* _Text_:
Pathogenic human and animal viruses constitute a growing and persistent threat to global health (25). Machupo virus (MACV), responsible for Bolivian hemorrhagic fever (HF), is an apt example, being zoonotic and highly virulent. MACV was first isolated in 1963 and, along with Junín virus (JUNV), Guanarito virus (GTOV), Sabia virus (SABV), and Chapare virus (CAPV), comprises the HF viruses within clade B of the New World arenavirus family (13, 21). Clinical features of MACV infection during initial disease onset generally include fever, malaise, and headaches, developing over 7 to 10 days into severe HF (13). The high fatality rate (∼20%) and potential for global spread of this rodent-borne virus by deliberate dissemination have resulted in its classification by the National Institute for Allergy and Infectious Diseases as a high-priority category A biothreat agent (6).

* _Study questions_:
1) In the passage on Machupo virus, in what year was the virus first isolated?
2) Continue the passage on Machupo virus from the point where it stops.

* _Source material_:
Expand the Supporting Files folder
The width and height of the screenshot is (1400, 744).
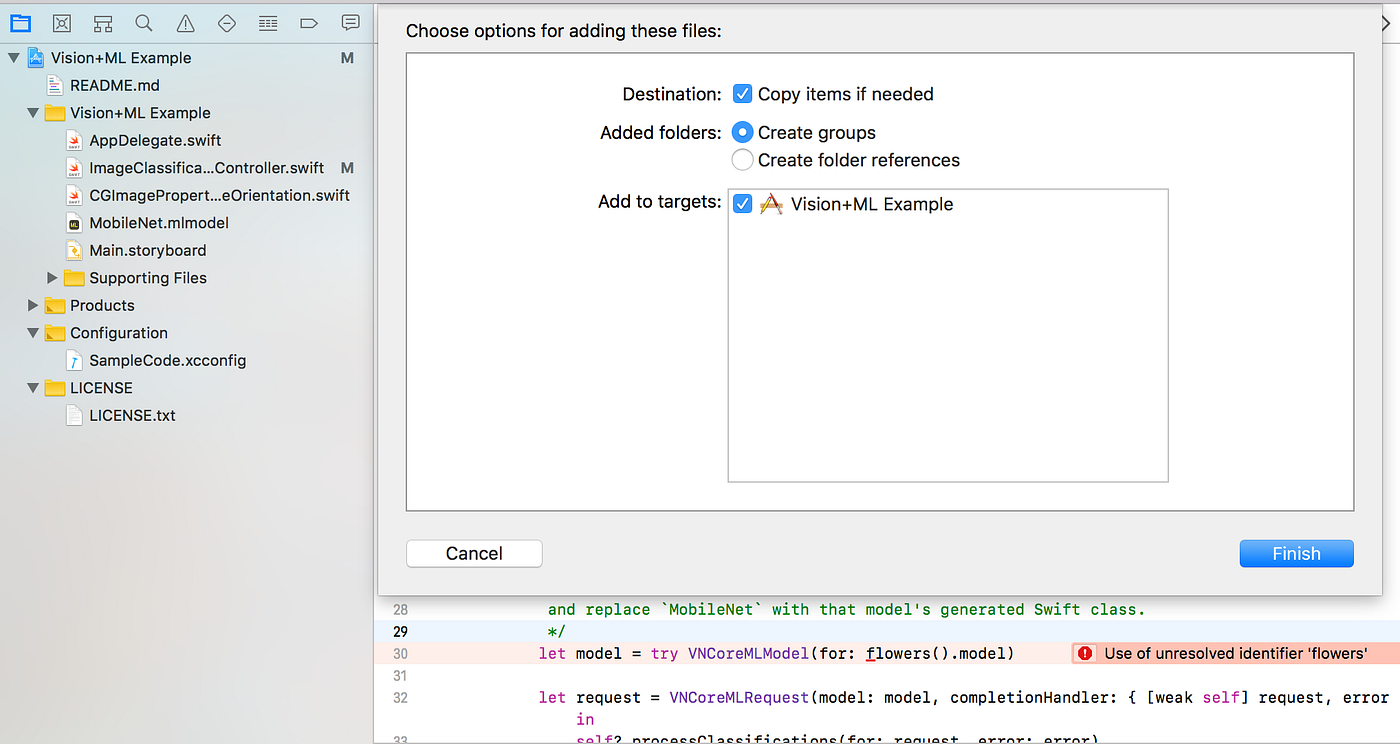[53, 278]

* _Task-by-task results_:
1) 1963

2)
MACV is an ambisense RNA enveloped virus composed of a bisegmented genome. The L (large) segment encodes an RNA-dependent polymerase (L) and a zinc finger matrix protein (Z); the S (small) segment encodes the nucleoprotein (NP) and the viral glycoprotein precursor GPC (9). The L and NP proteins are coded in the conventional sense for a negative-sense RNA virus, while Z and GPC are transcribed in the opposite direction (Fig. 1). GPC is cleaved by the cellular proprotein convertase site 1 protease (39) to yield a stable complex composed of a 58-amino-acid signal peptide which is necessary for virus infectivity, a GP1 subunit which is involved in receptor attachment (199 amino acids), and a transmembrane-bound GP2 subunit (249 amino acids) which is putatively classified as a class I fusion protein (23, 38) (Fig. 1).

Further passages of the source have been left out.